3D bioprinting strategies for recapitulation of hepatic structure and function in bioengineered liver: A state-of-the-art review

Abstract

3D bioprinting has recently emerged as a successful biofabrication strategy for replicating the complex in vivo hepatic milieu. Significant research advances in this field have allowed for the fabrication of biomimetic hepatic tissues with potential applications in the healthcare (regeneration, transplantation, drug discovery) and diagnostic sectors (in vitro disease models). This article initially delves into describing the hepatic tissue architecture and function, followed by a rational exposition of how 3D bioprinting potentiates the better development of functional liver tissue compared to traditional tissue engineering approaches and 3D cell culture platforms. This review then highlights the recent breakthroughs and reliable strategies for replicating liver structure and function through bioprinting approaches. In this context, we have systematically described the current landscape of hepatic bioprinting, initially focusing on the cell sources used, followed by the biomaterials and strategies implemented to prolong their in vitro viability.

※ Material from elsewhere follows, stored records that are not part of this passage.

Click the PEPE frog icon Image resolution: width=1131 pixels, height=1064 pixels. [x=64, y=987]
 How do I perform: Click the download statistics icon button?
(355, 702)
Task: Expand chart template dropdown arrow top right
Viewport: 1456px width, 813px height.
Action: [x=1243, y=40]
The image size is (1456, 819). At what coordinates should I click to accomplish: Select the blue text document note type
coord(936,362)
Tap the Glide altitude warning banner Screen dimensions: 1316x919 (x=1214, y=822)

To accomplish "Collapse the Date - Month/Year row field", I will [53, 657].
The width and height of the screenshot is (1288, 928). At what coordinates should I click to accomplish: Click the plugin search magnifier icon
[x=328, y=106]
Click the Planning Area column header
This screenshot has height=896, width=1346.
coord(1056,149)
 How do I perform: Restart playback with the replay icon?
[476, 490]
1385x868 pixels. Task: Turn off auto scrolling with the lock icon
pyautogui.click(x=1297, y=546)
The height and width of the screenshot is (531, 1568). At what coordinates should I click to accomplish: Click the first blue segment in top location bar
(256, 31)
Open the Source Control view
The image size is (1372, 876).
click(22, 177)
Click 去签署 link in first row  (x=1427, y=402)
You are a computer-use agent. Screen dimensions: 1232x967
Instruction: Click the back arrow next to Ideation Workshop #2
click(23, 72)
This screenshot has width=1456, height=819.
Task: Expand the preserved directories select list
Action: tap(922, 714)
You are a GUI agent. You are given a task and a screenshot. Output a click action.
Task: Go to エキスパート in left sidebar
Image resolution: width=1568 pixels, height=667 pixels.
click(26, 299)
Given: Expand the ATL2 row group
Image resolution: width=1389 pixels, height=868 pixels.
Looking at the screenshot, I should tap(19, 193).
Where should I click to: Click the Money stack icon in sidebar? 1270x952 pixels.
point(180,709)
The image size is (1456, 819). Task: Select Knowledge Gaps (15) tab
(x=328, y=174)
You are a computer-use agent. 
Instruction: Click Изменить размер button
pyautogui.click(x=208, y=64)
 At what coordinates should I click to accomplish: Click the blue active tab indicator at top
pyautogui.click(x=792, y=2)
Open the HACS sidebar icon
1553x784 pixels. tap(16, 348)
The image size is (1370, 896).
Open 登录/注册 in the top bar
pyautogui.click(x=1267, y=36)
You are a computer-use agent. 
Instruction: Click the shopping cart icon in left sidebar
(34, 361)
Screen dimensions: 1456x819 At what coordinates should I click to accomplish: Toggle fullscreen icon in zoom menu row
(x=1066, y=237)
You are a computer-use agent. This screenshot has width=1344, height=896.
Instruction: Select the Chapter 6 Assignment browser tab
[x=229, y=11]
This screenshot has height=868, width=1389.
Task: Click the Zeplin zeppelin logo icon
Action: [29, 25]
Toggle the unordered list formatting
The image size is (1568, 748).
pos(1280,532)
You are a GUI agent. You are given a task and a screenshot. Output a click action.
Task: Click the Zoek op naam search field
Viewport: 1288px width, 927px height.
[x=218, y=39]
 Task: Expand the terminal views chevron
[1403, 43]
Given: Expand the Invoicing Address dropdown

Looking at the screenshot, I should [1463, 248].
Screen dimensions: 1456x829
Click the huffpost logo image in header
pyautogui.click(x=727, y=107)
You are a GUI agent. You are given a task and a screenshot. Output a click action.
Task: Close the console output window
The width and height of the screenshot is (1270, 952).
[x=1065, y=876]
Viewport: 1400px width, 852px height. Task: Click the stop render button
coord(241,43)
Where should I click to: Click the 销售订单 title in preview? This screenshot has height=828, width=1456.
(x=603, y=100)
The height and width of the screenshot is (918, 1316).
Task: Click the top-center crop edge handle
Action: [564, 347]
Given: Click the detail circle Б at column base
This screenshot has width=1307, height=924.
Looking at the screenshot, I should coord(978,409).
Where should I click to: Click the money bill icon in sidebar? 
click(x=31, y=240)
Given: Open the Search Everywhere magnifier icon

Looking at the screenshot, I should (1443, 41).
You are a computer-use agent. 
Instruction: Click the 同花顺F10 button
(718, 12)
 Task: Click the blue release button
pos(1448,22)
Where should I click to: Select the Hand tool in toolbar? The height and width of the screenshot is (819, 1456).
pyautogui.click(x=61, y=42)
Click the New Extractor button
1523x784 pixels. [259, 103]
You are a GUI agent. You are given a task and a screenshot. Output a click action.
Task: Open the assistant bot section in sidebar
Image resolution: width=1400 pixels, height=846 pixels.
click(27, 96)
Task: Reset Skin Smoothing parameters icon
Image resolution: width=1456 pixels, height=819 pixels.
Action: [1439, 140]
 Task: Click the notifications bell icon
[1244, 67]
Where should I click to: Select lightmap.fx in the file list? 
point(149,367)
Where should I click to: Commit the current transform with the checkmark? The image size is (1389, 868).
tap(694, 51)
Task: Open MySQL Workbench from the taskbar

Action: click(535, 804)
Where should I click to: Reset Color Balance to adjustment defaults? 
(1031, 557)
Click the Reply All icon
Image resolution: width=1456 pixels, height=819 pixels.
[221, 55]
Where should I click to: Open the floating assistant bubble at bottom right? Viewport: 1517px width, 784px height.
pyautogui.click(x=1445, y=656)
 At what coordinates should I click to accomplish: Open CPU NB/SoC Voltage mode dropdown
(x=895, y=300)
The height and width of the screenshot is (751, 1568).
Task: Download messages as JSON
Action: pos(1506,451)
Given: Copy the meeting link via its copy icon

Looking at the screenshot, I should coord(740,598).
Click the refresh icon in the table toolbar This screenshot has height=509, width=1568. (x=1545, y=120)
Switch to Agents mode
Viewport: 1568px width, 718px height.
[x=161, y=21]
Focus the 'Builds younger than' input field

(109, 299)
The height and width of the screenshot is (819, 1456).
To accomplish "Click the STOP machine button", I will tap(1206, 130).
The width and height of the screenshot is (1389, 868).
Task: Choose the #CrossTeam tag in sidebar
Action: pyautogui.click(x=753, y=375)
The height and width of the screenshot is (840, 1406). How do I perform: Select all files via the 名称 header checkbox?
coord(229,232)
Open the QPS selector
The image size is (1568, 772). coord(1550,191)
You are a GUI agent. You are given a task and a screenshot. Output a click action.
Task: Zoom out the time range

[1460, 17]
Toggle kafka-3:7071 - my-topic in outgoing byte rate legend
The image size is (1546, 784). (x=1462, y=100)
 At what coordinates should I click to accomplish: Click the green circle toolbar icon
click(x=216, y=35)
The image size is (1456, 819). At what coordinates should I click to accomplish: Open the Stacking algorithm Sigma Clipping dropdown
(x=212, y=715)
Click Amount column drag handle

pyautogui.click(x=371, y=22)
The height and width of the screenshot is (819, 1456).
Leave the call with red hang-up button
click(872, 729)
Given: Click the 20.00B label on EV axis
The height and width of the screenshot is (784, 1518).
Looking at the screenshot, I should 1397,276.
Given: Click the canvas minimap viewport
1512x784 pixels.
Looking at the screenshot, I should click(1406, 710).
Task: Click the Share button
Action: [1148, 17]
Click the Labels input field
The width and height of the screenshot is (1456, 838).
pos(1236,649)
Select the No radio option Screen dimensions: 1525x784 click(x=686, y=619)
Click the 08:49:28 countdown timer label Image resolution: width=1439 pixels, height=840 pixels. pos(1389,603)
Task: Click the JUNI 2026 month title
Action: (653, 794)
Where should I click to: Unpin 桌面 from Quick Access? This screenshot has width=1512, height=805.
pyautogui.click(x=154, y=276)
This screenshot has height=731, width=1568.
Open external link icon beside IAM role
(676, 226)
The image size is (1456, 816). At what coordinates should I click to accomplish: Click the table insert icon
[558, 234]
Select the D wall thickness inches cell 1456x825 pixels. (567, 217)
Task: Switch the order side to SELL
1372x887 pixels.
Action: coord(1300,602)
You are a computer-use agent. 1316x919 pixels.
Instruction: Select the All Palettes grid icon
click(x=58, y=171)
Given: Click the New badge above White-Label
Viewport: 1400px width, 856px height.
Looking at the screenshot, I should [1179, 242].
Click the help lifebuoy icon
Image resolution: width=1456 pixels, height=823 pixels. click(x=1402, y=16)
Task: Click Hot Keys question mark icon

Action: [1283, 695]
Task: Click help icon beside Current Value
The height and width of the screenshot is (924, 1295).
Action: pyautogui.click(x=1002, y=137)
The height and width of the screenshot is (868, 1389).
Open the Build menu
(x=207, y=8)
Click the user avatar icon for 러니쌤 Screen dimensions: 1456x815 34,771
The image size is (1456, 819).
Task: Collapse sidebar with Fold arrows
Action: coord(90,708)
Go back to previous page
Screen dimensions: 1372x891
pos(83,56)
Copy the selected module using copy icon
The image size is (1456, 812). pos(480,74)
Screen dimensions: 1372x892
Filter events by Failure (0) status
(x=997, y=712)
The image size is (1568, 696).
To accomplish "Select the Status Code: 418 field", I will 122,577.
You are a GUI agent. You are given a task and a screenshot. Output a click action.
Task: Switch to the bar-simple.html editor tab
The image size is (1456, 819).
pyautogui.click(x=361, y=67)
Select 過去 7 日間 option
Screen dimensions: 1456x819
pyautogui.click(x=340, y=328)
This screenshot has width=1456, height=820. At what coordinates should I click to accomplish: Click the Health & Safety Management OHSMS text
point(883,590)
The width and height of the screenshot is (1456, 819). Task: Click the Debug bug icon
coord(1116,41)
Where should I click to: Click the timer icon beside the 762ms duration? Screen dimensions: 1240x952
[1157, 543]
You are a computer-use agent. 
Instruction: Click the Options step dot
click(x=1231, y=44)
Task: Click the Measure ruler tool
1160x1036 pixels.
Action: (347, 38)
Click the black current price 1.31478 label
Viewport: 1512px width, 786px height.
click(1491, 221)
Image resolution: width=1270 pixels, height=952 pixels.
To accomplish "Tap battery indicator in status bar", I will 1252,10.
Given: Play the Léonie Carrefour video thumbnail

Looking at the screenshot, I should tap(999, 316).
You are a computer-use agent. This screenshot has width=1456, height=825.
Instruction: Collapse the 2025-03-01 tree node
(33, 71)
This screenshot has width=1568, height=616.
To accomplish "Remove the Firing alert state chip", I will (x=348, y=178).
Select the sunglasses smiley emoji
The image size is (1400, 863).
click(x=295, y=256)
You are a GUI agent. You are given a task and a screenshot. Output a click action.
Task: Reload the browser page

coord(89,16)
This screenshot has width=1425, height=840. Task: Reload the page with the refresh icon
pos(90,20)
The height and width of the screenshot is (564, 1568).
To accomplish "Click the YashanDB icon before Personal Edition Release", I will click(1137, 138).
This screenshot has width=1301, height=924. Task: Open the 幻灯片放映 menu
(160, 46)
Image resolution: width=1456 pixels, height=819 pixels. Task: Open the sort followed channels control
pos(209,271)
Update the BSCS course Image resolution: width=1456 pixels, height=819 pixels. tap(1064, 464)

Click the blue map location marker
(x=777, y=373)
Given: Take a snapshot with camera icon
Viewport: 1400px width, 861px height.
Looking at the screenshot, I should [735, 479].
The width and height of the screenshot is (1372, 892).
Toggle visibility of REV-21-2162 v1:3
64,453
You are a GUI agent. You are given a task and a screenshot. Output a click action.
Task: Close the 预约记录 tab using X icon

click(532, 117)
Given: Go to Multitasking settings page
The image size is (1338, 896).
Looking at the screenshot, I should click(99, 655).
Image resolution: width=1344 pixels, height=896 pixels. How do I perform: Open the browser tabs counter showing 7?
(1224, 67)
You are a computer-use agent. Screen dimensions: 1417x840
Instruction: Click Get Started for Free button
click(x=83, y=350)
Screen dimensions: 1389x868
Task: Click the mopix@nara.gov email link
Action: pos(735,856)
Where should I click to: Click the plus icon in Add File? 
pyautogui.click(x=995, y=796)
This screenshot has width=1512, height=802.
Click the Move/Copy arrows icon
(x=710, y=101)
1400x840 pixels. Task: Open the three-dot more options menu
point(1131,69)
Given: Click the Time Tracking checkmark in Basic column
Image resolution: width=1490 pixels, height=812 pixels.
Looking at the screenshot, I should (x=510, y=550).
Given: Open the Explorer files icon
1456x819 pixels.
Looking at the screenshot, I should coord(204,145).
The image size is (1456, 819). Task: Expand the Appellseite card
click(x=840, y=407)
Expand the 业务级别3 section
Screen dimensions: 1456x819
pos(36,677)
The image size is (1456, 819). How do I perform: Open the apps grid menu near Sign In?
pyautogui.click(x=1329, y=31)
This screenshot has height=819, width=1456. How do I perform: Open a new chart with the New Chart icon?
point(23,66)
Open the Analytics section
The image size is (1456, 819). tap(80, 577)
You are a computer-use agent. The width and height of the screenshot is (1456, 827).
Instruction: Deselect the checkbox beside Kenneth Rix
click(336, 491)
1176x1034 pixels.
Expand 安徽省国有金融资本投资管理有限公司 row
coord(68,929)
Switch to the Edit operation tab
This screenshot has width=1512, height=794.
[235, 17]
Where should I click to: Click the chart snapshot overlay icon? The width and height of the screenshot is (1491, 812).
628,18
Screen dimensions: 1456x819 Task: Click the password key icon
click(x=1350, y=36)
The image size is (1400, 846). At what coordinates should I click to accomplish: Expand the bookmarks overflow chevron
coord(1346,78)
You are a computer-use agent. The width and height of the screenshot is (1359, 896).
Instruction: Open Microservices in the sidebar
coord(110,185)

Proceeding forward, we have critically highlighted essential aspects of hepatic bioprinting, such as developing tissue-specific bioinks, strategies to induce vascularization within bioprinted liver constructs, and replication of native liver tissue heterogeneity through spatial distribution of multiple cell types in predetermined patterns. In our concluding remarks, we discuss the existing bottlenecks that prevail in this field and provide our viewpoint regarding possible future directions to overcome them.